Found this quotation in a touching Christianity Today interview with evangelist Billy Graham (link by JT):
“CT: Do you have any regrets as you look back on your life?
Graham: I regret that I didn’t spend more time with my family; I’m sure Ruth and the children paid a heavy price for all the times I was absent. I always tell younger evangelists not to feel like they have to accept every invitation they get, or be absent from home so much. We can do so much today through modern communications.”
Couple this with the admonitions from both John Piper and John MacArthur at the 2007 Desiring God National Conference concerning their regret that is similar to Billy Graham’s, we should probably take heed. Take the time to read this excerpt from the book that was created out of the conference messages.
Justin Taylor: If you could go back now to when you started pastoral ministry and talk to the thirty-four-year-old John Piper and the twenty-nine-year-old John MacArthur, knowing what you know now, what do you think would be the most important thing to tell them on the front end of their ministries?
John Piper: It’s clear to me that the most important things would have to do with my children and my wife, and not the church. I don’t think I would do anything basically differently at Bethlehem. If I thought real hard about it, I might think of some tactical changes. But I think we work out of a pastoral model that’s so simple, it’s hard to change it. You open the Bible, and you tell people what it means with all your heart, and you try to live it out before the people and figure out the other stuff as you go along. But I could do better on my family. I could really do better as a dad, I think, if I started over again. Nobody was talking in terms of “shepherding a child’s heart” in those days.1 Here’s an illustration: Rick Gamache is a pastor of a Sovereign Grace church here in Minneapolis. Rick taught my class for me last Thursday and told these guys about questions that he asks his children to draw out their heart. I read those ten questions or so, and I copied them down and sent them to all four of my sons. They all have kids, and I don’t want them to do as poorly as I did. I think I was faithful to my kids. I went to all the soccer games. I tucked them in at night. I set an example for them. I had devotions every night. But I rarely drew out their affectional life at age thirteen, fourteen, or fifteen. And that has not set them up to be as effective in their lives as they might have been, I think.
So I would go to the John Piper at age thirty-four, and I would say, “Do better at supplementing your truth commitments with drawing out your wife’s heart and drawing out your child’s heart, so that they find ways to express what’s in the heart, not just what’s in the mind.” I think I was naive about that because all that stuff sort of comes naturally for me. I’m an emotional guy. It’s easy for me to express emotions—positive, negative, I’m all over the map. But it doesn’t come naturally for everyone. You have to draw it out. So that’s the first thing that comes to my mind because it feels big now, and the boys are all grown. I still have my daughter Talitha, which is a
wonderful gift. That’s why I copied these ten questions down, because she’s eleven and it’s not too late.

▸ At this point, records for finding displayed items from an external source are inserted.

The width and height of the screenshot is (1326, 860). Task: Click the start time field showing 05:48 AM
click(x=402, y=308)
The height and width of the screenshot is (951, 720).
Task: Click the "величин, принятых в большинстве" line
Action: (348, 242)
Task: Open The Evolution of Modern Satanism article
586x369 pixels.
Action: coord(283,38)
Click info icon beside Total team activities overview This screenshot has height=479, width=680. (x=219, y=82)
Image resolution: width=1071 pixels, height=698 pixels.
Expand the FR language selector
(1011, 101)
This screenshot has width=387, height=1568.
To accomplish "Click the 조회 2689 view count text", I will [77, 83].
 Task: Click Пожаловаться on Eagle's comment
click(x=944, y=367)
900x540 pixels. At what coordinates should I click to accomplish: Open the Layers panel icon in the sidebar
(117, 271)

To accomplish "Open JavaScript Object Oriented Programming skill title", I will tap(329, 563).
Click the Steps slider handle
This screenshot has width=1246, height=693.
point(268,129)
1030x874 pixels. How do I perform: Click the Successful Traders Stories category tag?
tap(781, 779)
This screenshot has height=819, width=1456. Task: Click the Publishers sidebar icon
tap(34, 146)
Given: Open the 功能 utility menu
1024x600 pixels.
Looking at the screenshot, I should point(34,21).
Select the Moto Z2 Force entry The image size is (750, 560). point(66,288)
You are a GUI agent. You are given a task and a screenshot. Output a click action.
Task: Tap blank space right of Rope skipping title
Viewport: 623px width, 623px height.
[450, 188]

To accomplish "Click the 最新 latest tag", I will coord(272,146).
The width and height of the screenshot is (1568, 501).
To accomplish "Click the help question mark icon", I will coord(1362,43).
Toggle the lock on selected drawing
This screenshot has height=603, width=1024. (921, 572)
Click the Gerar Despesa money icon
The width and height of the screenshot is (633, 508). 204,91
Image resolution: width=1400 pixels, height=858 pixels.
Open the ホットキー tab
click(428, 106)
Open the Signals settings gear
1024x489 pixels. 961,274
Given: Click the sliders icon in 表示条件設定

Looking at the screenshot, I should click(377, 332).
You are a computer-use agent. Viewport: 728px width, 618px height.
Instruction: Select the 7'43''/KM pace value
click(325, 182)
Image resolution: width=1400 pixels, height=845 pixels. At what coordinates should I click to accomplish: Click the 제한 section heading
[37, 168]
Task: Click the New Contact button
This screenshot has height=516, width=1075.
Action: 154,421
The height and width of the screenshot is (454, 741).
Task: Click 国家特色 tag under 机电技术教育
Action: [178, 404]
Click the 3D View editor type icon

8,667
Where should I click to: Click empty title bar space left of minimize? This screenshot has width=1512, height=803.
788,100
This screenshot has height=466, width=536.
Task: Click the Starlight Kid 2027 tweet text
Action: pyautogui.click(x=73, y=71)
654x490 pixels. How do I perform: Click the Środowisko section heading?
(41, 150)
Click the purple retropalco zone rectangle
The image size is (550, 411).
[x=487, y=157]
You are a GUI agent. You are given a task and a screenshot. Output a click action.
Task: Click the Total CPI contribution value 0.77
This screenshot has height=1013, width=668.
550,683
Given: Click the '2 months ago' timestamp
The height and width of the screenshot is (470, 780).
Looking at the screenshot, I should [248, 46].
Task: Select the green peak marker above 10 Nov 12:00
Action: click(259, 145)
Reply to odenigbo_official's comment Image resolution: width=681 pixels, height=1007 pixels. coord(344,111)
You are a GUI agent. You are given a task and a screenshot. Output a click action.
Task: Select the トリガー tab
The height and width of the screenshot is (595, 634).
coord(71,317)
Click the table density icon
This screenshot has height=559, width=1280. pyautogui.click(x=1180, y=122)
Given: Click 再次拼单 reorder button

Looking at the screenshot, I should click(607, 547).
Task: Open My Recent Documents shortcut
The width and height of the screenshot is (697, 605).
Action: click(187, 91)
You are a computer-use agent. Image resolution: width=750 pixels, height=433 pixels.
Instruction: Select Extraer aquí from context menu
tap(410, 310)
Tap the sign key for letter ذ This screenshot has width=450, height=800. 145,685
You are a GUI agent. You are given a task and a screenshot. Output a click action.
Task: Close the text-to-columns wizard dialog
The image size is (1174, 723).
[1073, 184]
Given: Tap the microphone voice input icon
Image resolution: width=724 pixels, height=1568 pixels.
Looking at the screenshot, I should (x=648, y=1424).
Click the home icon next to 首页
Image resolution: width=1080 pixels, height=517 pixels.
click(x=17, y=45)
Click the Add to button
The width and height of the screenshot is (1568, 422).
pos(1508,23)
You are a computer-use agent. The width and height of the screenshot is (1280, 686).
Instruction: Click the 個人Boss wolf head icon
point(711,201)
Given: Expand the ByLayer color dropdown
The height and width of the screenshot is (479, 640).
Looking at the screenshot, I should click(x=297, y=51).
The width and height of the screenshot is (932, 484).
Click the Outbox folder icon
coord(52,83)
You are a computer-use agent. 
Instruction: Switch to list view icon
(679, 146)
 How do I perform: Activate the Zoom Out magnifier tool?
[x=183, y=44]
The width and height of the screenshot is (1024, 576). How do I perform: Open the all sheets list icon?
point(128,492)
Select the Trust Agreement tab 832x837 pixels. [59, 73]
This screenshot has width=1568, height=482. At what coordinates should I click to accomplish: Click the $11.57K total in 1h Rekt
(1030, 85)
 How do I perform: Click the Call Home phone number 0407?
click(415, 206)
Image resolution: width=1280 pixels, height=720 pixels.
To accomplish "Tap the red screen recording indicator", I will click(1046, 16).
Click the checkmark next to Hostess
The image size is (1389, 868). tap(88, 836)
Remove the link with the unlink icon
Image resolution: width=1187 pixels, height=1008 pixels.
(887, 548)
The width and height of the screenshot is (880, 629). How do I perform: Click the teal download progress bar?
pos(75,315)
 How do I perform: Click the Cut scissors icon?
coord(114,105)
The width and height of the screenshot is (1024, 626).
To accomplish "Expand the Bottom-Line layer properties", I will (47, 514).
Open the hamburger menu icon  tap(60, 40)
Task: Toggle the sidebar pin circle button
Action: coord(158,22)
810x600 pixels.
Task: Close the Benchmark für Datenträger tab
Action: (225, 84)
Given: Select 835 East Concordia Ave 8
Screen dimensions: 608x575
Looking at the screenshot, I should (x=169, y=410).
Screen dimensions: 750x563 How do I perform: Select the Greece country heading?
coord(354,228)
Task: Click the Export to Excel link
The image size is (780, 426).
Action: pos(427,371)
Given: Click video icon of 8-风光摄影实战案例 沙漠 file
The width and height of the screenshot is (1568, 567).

John MacArthur: I think there’s some of that with me. There was a lot less introspection spiritually going on in evangelicalism when I was twenty-nine and coming into my church. I don’t think people thought much about expressing feelings, at least in the world that I lived in. So I would think that would probably be more true of me too than it would be in later years. I’m not a high-powered, Type A, steamroller guy, but I’m highly motivated—I don’t know whether it’s a natural gift or a spiritual gift—to organize everything. I think now I’ve let all of that go, and now I see that there’s a simple, natural flow to the life of the church, but in the early years I was always trying to reorganize everything and restructure it, moving people around in different boxes. I finally figured out that that’s not what you should be doing, but I think the price was paid to some degree with my family because I was so busy studying, and then on top I was coming up with all these different ways to structure and organize things. I don’t think I gave the time to my wife Patricia in particular; even though I was home, I was preoccupied. I was trying to stuff so many things in. The joke in our family is “Calling Father.” They’d wave their fingers across my face . . . even when I was there. I wasn’t always easy to engage, although I think I’m better at it now. You’d have to ask them. I hope I am. I think from the church’s standpoint, patience was a challenge for me. I’ve never been a really patient person with myself, particularly when I was young and expected everything to happen fast; I was disappointed if it didn’t happen at the pace that I thought it should happen. Why can’t people figure it out? Here it is; do it. Our church is Grace Community Church, but I was struggling with grace. Hopefully I’ve come to understand that a little better, and I now have more patience with people. I was mentioning this to somebody earlier: Pastors must preach the Word in a way that is strong and hard and bold and clear and straightforward and without compromise, and then apply it with tenderness and compassion and grace and long-suffering with people. In the pulpit, it’s clear; it’s hard-hitting; it’s firm. But when you come down and you shepherd these people, that’s where, in the application of these great truths, you have to express the patience that endears them. You love them in the process and move them along gradually. And that’s something I had to learn.